Data records:
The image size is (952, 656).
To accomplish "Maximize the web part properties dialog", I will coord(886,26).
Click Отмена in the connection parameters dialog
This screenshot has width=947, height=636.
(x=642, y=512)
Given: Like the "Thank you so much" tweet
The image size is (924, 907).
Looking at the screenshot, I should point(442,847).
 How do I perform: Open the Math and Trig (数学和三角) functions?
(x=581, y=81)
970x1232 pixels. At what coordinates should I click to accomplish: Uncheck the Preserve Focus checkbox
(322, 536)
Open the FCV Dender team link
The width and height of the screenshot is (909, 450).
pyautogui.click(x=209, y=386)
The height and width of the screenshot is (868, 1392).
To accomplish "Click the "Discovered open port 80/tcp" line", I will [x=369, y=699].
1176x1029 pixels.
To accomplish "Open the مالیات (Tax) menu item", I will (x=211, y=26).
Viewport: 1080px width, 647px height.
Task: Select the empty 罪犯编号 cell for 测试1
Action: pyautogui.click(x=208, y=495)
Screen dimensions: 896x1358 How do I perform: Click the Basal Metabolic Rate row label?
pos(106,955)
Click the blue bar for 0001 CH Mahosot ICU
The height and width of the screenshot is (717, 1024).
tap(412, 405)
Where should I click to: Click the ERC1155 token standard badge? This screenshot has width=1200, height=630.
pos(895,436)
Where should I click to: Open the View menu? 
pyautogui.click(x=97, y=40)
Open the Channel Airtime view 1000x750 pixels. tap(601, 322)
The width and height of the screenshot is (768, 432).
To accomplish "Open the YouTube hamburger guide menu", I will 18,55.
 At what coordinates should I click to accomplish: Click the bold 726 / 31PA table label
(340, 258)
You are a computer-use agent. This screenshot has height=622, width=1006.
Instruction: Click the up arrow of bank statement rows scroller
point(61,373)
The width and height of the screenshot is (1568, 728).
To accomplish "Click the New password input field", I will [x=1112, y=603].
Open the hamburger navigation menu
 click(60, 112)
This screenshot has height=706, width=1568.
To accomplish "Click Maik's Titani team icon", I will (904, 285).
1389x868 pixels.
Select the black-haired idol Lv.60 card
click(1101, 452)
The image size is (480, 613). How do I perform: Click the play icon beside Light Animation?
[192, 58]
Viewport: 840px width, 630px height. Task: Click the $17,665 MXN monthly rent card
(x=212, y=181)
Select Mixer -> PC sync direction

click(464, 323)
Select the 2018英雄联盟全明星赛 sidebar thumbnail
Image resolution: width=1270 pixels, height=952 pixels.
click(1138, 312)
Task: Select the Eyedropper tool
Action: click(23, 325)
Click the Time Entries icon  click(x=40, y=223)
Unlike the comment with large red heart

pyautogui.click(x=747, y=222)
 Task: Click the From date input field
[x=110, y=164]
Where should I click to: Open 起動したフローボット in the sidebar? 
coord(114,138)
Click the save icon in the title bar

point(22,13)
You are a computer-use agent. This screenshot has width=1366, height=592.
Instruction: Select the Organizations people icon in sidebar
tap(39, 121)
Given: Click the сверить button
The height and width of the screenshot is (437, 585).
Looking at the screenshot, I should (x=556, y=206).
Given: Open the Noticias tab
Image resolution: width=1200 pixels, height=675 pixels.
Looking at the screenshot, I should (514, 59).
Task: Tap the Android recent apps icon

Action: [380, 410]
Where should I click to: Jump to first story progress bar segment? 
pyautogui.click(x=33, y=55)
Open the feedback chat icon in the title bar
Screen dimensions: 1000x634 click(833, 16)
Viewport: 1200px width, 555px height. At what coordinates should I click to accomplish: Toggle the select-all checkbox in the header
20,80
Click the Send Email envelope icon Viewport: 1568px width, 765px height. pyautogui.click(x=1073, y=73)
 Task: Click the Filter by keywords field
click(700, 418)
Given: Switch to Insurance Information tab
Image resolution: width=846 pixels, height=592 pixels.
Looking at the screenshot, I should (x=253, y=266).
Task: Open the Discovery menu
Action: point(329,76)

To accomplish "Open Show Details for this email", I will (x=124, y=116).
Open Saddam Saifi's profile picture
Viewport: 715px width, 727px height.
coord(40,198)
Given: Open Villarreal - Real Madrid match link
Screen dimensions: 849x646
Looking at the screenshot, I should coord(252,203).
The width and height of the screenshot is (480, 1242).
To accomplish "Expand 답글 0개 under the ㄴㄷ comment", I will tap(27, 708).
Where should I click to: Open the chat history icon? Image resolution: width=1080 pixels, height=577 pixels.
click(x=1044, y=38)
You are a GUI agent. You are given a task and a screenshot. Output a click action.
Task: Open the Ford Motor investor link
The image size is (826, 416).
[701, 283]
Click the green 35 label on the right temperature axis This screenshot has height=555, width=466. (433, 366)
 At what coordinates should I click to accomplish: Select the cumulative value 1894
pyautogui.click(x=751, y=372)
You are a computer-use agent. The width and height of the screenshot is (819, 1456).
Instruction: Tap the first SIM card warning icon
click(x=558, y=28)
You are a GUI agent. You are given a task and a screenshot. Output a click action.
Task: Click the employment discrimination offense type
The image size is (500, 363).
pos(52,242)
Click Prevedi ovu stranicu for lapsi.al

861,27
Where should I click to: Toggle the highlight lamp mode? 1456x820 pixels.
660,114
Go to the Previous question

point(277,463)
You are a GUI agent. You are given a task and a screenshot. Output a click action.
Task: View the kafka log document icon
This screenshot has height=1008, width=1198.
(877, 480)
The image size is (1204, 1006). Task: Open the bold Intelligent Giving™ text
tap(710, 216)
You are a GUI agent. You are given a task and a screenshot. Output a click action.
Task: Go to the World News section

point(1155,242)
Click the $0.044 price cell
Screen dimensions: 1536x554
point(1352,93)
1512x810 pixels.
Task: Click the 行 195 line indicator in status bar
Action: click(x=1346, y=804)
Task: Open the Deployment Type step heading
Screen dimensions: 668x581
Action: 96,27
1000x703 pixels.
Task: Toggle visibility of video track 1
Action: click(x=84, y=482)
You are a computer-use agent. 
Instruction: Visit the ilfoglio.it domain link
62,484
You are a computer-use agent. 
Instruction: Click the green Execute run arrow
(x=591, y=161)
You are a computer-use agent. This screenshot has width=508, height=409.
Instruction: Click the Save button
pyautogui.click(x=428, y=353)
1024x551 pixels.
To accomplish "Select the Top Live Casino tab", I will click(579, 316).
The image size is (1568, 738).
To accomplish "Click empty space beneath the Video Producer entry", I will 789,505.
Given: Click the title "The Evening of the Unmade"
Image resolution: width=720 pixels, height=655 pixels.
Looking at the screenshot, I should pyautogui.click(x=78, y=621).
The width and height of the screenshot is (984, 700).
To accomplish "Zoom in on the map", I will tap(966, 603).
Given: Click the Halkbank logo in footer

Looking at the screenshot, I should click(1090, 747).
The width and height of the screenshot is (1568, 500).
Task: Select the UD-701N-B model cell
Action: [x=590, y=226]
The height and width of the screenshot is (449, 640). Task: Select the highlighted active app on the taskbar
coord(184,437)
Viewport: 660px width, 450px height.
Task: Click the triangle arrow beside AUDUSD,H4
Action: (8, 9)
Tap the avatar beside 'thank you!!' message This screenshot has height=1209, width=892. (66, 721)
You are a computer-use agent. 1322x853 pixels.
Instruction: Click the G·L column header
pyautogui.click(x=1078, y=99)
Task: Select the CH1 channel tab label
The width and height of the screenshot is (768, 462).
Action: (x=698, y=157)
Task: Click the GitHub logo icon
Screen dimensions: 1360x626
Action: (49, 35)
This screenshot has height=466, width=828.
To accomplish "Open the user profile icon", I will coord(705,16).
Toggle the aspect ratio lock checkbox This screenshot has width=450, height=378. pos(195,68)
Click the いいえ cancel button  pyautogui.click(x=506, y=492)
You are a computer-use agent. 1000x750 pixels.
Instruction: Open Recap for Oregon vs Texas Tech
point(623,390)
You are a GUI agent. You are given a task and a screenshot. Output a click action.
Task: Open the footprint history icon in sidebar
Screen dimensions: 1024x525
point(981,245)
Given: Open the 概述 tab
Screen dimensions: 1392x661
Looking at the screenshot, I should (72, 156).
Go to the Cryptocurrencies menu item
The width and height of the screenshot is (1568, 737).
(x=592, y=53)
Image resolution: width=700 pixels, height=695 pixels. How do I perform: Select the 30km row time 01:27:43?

### Exercise instructions
Look at the records above. Copy every line where the string "computer" occurs.

### Response box
You are a computer-use agent. This screenshot has height=622, width=1006.
You are a computer-use agent. This screenshot has width=1366, height=592.
You are a computer-use agent. The width and height of the screenshot is (819, 1456).
You are a computer-use agent. 
You are a computer-use agent. 
You are a computer-use agent. This screenshot has width=508, height=409.
You are a computer-use agent. 1322x853 pixels.
You are a computer-use agent. 1000x750 pixels.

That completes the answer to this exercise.